Decoded provenance predicate:

```json
{
"_type": "https://in-toto.io/Statement/v0.1",
"subject": [
{
"name": "127.0.0.1:5000/juice-shop",
"digest": {
"sha256": "cbdfc00de875926f20ff603fac73c5b68577e37680cf2e0c324adda42ffc1113"
}
}
],
"predicateType": "https://slsa.dev/provenance/v0.2",
"predicate": {
"buildType": "https://example.com/lab8/local-build",
"builder": {
"id": "https://localhost/lab8-student"
},
"invocation": {
"configSource": {
"digest": {
"sha1": "abc123"
},
"uri": "https://github.com/JoraXD/DevSecOps-Intro"
}
}
}
}
```

### What this gives a Lab 9 verifier

At admission time, a verifier can require both a valid image signature and an SBOM attestation for the exact digest. A signed image without an SBOM only proves who approved those bytes; it does not provide an inventory for fast impact analysis when the next Log4Shell-style dependency issue appears. A signed image with an SBOM lets policy and vulnerability management answer "does this exact deployed digest contain the affected component?" without rebuilding or rescanning from scratch.
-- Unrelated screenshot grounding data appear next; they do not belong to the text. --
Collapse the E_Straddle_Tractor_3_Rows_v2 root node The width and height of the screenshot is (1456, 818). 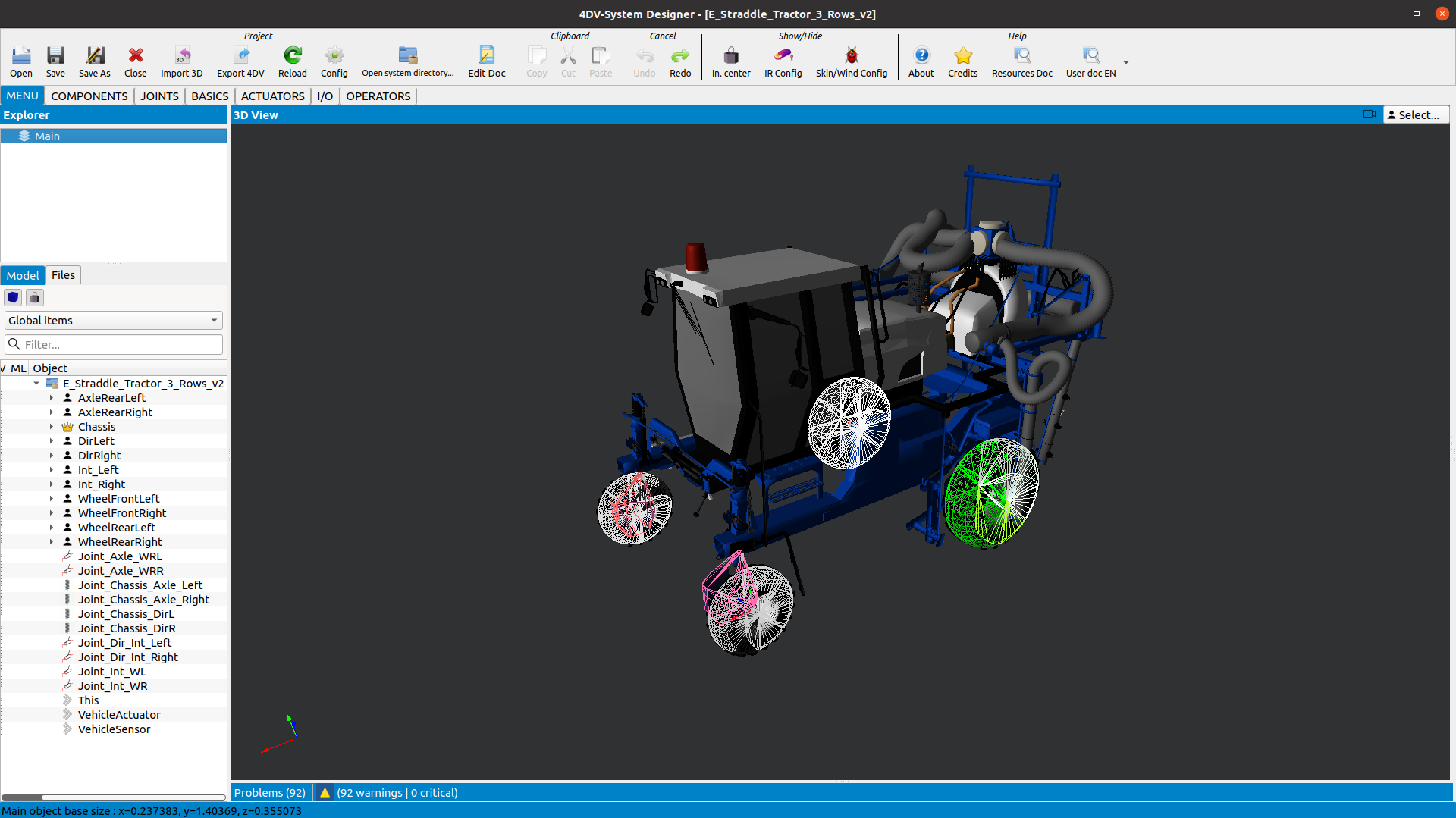point(36,384)
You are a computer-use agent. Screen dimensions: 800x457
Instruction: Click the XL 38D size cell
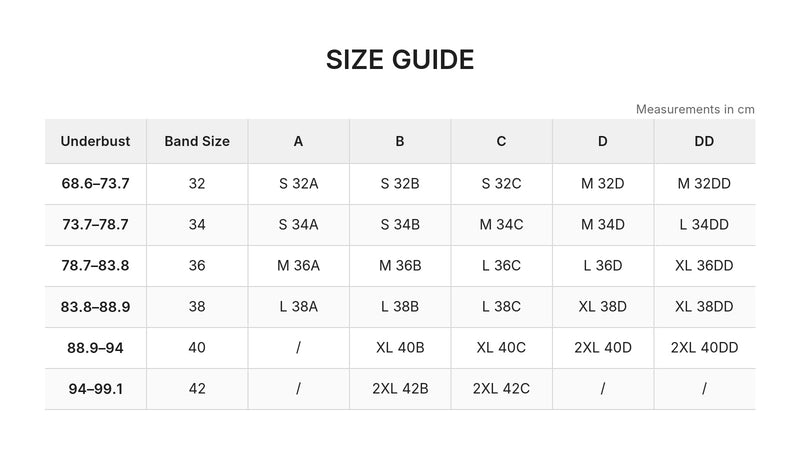coord(603,307)
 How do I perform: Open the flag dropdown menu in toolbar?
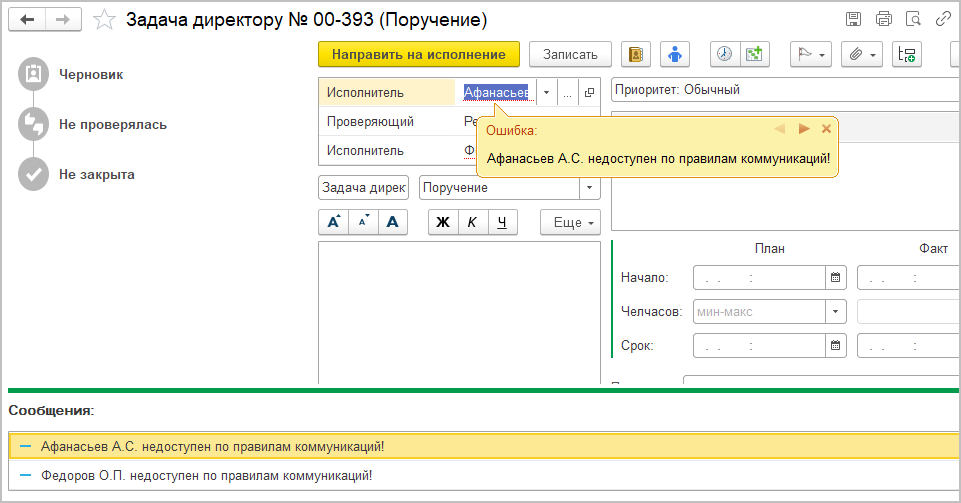[810, 55]
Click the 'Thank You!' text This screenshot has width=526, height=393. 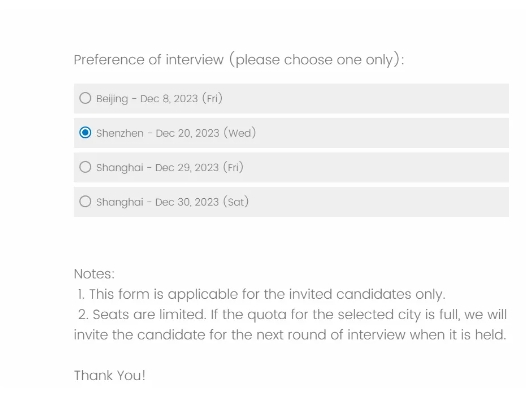[x=110, y=376]
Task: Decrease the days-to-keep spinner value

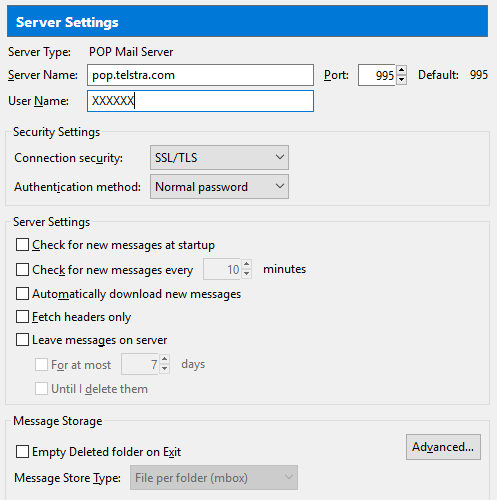Action: point(165,369)

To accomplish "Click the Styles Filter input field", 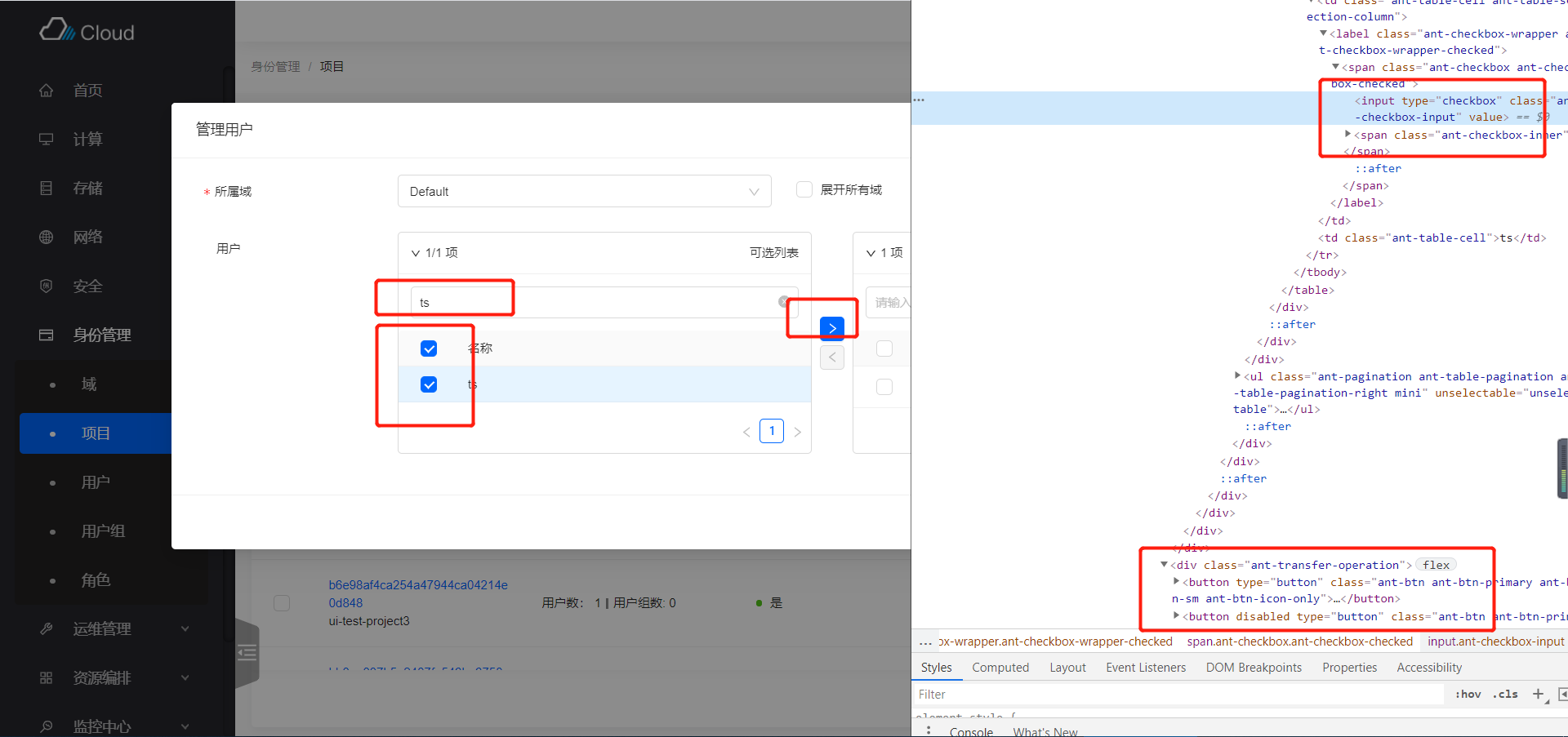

## Bonus: Blob Signing (Codecov 2021 mitigation)

### Sign + verify

- Signed: `my-tool.tar.gz` + `my-tool.tar.gz.bundle`

Verify-blob success output:

```text
WARNING: Skipping tlog verification is an insecure practice that lacks transparency and auditability verification for the blob.
Verified OK
```

### Tamper test failed (correctly)

```text
WARNING: Skipping tlog verification is an insecure practice that lacks transparency and auditability verification for the blob.
Error: failed to verify signature: could not verify message: invalid signature when validating ASN.1 encoded signature
error during command execution: failed to verify signature: could not verify message: invalid signature when validating ASN.1 encoded signature
```

### Codecov 2021 mitigation

The Codecov bash uploader attack worked because consumers downloaded and executed a script without verifying that the bytes came from the publisher. If consumers had required `cosign verify-blob --key cosign.pub --bundle uploader.bundle uploader.sh` before running the script, the attacker-modified byte stream would not have matched the signature bundle and CI would have failed before execution. The same pattern is shown here: appending `MALICIOUS PAYLOAD` made verification fail with an invalid signature.